Why are most vacuums gay?
They’re always coming out of the closet.
Why are most vacuums gay?
They’re always coming out of the closet.
How do you know you had a gay cookout?
All the hotdogs taste like ass.
A gay couple and a lesbian couple are going on a cruise. Who gets there first?
Obviously, the lesbian couple; they got their lickety-split. The gay couple was still packing their shit.
Why do gay men hate periods? Because they per Collins.
My son was thrown out of school for letting a schoolgirl wank him off.
"That's the third school this year..." I said to my son, "... Maybe teaching isn't for you."
What do you call lesbian sex during their period?
A blood transfusion.
What's the difference between a gay man and a freezer?
A freezer doesn't scream when you put meat inside it.
A new drug has been developed for lesbians with depression.
It’s called Trycoxagain.
Why do vegans like to make their food look and taste like meat?
Same reason lesbians use strap-ons.

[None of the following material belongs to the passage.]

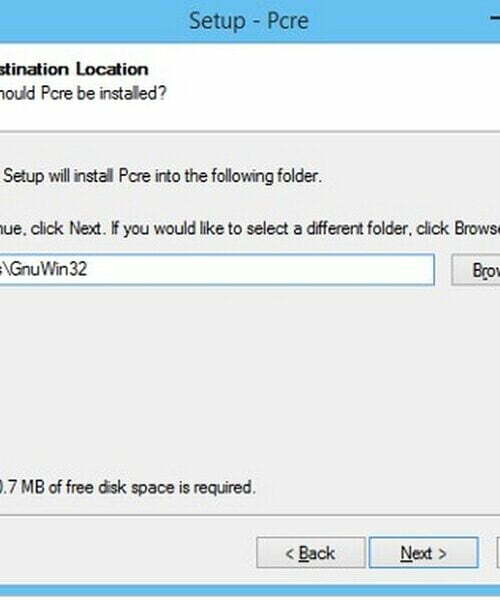500x600 pixels.
Task: Open the Browse folder button
Action: point(476,270)
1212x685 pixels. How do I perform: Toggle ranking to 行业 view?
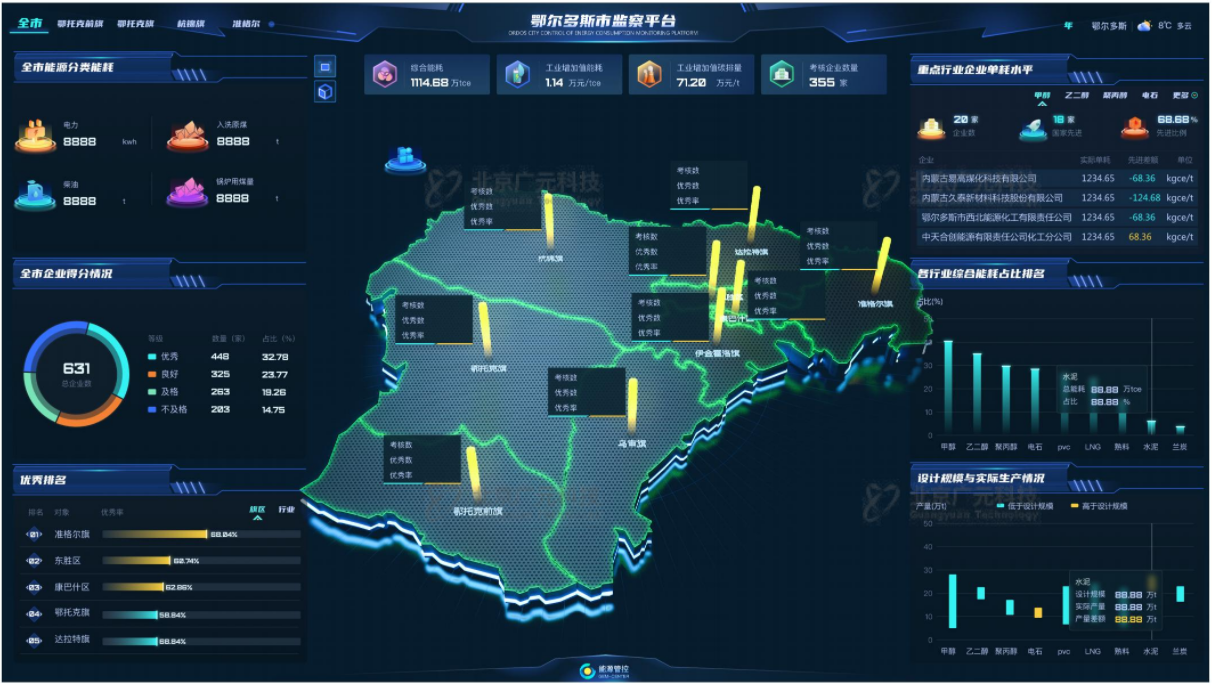click(287, 510)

They still like putting meat in their hole, but they don’t like where real meat comes from.
What’s another term for a lesbian?
A vagetarian.
What do LGBTQ folk and folk with scoliosis have in common?
None of them are straight.
Why is it that a physically disabled gay white male will refuse to ask his boss that is an abled bodied gay white male for an increase in his paycheck?

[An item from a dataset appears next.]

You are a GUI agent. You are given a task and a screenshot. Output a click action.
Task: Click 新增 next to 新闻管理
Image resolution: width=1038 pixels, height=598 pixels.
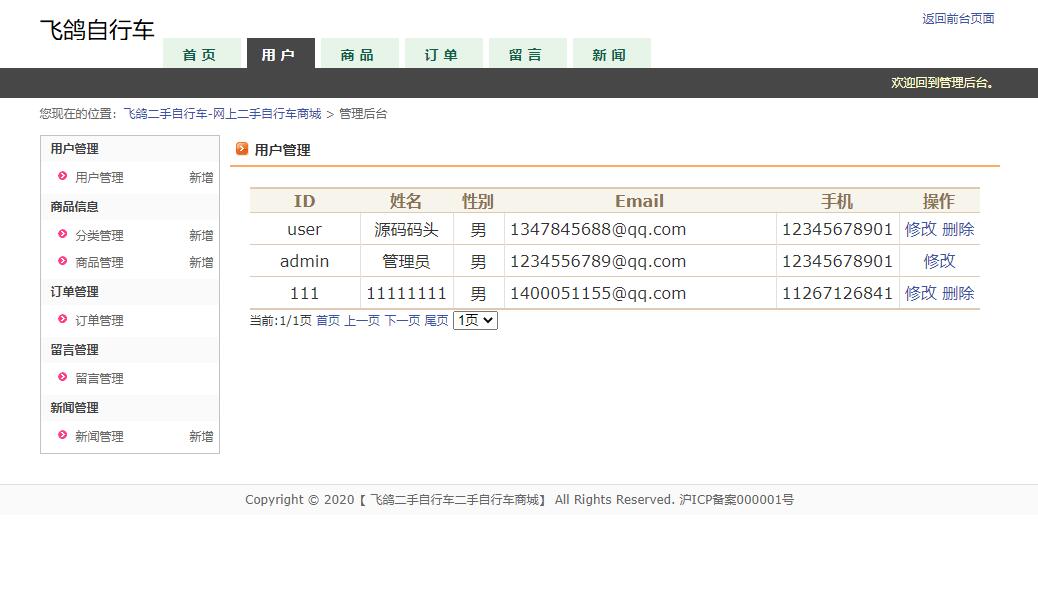[x=201, y=436]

Since he has a very big white dick in his mouth, that could be the reason why.
What do you call it when a gay guy farts?
An abortion.
How do we know Cinderella is a virgin?
Because she runs away from balls.
How do you trick a homophobic heterosexual male that is a Roman Catholic priest into using the glory hole inside the men's restroom at a gay bar?

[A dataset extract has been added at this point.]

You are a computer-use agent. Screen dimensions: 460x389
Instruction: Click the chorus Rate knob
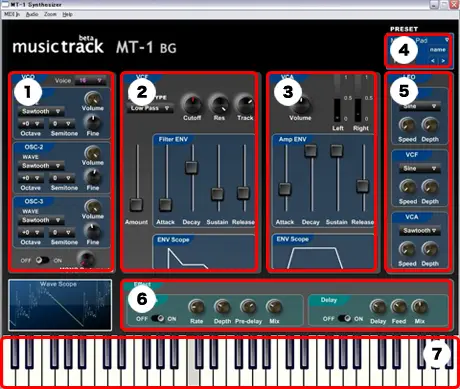click(196, 307)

Tell him that it is a confessional booth.
How can you tell your best friend is gay?
His meat tastes like shit.
My two friends came to me one day and said they had the best blowjob that they ever had from my little sister. So I ask my sister, "Is it true that you gave my friends blowjobs?" She said yes.
My sister asked me, "Do you want one?" I said yeah. My sister gave me a blowjob and wow, just like my friends, it was the best blowjob that I ever had. As an older brother, I couldn't be more prouder.